Stated task
From the listing below, pull out each line that contains the string "window". Case counts.

Rows
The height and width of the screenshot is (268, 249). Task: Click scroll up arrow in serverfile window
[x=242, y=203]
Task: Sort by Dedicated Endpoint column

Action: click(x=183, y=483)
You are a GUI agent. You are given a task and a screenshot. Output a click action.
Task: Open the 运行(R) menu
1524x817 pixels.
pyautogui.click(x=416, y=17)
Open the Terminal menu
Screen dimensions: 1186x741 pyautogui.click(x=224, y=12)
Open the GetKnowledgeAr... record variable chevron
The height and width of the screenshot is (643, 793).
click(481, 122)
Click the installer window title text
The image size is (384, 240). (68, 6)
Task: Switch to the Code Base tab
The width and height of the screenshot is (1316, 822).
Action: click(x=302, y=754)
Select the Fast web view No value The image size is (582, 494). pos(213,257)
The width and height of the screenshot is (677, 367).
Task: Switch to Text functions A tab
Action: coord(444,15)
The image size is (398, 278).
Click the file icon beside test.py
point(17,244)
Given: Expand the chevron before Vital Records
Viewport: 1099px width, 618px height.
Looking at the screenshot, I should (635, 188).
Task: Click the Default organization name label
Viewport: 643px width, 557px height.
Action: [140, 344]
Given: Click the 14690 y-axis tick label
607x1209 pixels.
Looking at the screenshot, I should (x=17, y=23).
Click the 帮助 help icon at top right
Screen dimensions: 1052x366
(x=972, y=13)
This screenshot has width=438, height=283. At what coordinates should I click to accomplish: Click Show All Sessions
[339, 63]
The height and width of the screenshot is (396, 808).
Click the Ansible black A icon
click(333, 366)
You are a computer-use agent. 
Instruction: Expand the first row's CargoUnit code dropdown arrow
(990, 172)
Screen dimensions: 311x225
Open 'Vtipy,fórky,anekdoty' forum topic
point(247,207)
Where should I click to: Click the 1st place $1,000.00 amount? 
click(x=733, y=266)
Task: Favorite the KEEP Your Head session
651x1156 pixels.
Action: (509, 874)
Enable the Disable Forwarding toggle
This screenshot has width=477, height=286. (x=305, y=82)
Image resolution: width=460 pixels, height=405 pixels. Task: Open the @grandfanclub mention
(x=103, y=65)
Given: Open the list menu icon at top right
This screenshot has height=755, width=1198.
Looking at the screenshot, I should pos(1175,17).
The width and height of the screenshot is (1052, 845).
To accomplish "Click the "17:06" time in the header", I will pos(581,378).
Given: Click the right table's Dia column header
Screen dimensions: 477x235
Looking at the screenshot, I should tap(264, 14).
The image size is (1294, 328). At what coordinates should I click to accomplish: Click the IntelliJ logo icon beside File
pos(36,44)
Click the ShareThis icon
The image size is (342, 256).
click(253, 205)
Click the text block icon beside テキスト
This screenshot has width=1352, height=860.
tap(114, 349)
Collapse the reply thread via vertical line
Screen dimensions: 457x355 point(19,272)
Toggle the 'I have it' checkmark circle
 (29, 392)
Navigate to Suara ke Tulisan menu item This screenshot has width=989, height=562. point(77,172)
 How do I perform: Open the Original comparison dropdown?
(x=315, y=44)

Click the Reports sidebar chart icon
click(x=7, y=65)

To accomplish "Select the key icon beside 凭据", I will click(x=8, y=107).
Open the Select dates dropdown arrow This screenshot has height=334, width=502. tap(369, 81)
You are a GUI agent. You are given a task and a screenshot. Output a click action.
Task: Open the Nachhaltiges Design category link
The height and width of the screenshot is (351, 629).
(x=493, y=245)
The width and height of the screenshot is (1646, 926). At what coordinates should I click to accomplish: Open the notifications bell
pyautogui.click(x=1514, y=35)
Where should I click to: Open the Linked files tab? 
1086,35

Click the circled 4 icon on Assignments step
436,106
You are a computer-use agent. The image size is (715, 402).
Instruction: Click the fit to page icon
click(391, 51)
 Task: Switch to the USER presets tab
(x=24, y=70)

Solution below
The height and width of the screenshot is (268, 249). Task: Click scroll up arrow in serverfile window
Click the installer window title text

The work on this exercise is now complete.